-- BEGIN Records to process --

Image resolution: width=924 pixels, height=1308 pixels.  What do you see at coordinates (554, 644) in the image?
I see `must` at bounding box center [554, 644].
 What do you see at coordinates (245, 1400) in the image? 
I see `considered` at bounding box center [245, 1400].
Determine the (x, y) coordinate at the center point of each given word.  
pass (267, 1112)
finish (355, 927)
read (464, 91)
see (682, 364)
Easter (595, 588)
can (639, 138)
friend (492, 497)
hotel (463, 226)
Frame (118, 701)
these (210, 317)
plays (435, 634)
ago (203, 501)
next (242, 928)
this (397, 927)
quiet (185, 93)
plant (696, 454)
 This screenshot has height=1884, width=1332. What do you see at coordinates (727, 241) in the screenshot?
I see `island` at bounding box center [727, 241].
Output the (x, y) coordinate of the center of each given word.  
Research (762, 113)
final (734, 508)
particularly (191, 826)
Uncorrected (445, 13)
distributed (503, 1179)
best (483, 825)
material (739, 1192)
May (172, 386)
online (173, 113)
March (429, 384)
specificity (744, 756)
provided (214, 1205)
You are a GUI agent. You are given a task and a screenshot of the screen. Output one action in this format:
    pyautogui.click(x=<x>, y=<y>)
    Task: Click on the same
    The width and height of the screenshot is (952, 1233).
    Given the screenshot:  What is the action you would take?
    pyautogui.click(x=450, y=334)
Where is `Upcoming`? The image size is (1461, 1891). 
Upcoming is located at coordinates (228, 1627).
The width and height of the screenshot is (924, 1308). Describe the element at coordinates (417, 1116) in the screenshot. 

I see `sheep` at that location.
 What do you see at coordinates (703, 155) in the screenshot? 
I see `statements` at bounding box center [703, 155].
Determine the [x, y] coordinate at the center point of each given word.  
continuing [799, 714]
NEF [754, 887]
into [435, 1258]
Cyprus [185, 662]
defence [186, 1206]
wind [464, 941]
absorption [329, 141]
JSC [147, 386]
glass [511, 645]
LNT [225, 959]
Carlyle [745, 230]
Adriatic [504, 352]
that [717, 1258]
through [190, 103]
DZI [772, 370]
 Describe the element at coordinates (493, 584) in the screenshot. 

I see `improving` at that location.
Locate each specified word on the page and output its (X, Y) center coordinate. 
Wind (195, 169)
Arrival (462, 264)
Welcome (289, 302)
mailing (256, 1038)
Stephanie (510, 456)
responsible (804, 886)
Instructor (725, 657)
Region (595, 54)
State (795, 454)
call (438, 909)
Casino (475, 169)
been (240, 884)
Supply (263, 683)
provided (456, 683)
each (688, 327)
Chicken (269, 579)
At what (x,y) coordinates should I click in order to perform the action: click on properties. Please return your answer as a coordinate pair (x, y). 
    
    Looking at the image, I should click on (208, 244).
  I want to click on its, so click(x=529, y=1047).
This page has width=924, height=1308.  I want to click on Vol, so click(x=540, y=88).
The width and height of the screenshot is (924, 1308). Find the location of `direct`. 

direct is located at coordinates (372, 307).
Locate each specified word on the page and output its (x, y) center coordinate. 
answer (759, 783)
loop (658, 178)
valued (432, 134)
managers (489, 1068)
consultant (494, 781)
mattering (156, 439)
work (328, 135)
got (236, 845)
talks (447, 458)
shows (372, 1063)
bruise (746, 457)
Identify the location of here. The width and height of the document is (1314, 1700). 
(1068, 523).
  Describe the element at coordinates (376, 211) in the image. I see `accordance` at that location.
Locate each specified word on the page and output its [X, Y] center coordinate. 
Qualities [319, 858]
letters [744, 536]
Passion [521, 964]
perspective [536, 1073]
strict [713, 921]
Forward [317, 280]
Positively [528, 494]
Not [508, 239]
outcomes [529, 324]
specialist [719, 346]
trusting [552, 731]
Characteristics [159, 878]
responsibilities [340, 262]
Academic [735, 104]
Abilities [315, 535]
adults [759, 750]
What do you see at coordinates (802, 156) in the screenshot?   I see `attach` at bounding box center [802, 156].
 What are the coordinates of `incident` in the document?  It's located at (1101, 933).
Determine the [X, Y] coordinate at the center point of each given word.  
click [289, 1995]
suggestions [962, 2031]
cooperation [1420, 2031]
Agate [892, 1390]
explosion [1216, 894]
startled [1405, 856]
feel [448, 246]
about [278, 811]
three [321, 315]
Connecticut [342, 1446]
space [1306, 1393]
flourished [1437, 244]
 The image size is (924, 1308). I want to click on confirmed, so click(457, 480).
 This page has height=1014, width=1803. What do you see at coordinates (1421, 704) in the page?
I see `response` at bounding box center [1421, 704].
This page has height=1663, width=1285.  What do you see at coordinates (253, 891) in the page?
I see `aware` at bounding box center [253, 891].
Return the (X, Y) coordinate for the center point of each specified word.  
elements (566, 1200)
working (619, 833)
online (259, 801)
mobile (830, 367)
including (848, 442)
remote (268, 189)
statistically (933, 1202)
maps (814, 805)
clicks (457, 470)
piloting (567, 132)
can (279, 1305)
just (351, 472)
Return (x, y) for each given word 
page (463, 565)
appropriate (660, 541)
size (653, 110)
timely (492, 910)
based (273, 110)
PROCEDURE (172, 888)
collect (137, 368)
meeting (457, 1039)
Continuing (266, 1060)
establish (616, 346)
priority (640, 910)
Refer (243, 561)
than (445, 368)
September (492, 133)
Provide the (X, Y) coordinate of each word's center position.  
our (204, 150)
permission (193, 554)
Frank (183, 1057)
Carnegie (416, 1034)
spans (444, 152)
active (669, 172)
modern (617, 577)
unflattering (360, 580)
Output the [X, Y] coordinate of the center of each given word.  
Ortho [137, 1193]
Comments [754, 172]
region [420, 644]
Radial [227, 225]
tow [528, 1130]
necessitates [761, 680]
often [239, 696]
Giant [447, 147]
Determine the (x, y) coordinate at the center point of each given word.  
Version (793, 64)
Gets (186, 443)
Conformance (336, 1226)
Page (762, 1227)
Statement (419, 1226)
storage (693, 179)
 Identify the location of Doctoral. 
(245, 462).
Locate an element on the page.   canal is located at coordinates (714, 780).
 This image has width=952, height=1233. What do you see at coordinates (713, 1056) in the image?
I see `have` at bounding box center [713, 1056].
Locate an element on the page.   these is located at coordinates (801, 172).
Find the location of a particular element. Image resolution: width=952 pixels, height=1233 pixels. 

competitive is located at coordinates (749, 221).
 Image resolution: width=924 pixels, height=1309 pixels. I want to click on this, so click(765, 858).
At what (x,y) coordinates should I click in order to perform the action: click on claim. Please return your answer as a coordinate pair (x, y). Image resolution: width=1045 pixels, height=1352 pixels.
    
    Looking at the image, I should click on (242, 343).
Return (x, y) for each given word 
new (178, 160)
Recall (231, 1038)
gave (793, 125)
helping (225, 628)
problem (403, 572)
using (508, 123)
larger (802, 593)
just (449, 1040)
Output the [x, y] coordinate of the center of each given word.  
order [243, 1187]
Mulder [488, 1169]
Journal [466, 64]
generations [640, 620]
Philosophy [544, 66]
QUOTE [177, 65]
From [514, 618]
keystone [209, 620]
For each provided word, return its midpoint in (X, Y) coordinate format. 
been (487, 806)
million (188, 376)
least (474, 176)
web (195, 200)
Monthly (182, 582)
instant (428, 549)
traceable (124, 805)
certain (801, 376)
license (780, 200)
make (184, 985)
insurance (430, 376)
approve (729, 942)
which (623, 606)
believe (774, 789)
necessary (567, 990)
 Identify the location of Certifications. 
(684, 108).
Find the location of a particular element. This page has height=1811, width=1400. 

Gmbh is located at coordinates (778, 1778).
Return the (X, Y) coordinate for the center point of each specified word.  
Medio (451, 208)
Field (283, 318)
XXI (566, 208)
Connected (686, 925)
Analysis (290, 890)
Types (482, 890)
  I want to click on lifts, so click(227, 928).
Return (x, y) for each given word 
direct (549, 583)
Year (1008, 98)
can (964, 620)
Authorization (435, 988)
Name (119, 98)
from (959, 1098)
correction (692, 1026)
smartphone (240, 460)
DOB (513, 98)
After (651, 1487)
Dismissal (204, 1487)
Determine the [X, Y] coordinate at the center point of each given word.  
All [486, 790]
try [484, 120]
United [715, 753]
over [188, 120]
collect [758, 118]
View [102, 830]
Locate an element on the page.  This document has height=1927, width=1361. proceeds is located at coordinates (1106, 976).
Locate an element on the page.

-- END Records to process --

Directions for this task> Copy the data above line for line, from the line containing "collect (137, 368)" down to the line containing "Mulder [488, 1169]", including both of those lines.

Expected output>
collect (137, 368)
meeting (457, 1039)
Continuing (266, 1060)
establish (616, 346)
priority (640, 910)
Refer (243, 561)
than (445, 368)
September (492, 133)
Provide the (X, Y) coordinate of each word's center position.  
our (204, 150)
permission (193, 554)
Frank (183, 1057)
Carnegie (416, 1034)
spans (444, 152)
active (669, 172)
modern (617, 577)
unflattering (360, 580)
Output the [X, Y] coordinate of the center of each given word.  
Ortho [137, 1193]
Comments [754, 172]
region [420, 644]
Radial [227, 225]
tow [528, 1130]
necessitates [761, 680]
often [239, 696]
Giant [447, 147]
Determine the (x, y) coordinate at the center point of each given word.  
Version (793, 64)
Gets (186, 443)
Conformance (336, 1226)
Page (762, 1227)
Statement (419, 1226)
storage (693, 179)
 Identify the location of Doctoral. 
(245, 462).
Locate an element on the page.   canal is located at coordinates (714, 780).
 This image has width=952, height=1233. What do you see at coordinates (713, 1056) in the image?
I see `have` at bounding box center [713, 1056].
Locate an element on the page.   these is located at coordinates (801, 172).
Find the location of a particular element. Image resolution: width=952 pixels, height=1233 pixels. 

competitive is located at coordinates (749, 221).
 Image resolution: width=924 pixels, height=1309 pixels. I want to click on this, so click(765, 858).
At what (x,y) coordinates should I click in order to perform the action: click on claim. Please return your answer as a coordinate pair (x, y). Image resolution: width=1045 pixels, height=1352 pixels.
    
    Looking at the image, I should click on (242, 343).
Return (x, y) for each given word 
new (178, 160)
Recall (231, 1038)
gave (793, 125)
helping (225, 628)
problem (403, 572)
using (508, 123)
larger (802, 593)
just (449, 1040)
Output the [x, y] coordinate of the center of each given word.  
order [243, 1187]
Mulder [488, 1169]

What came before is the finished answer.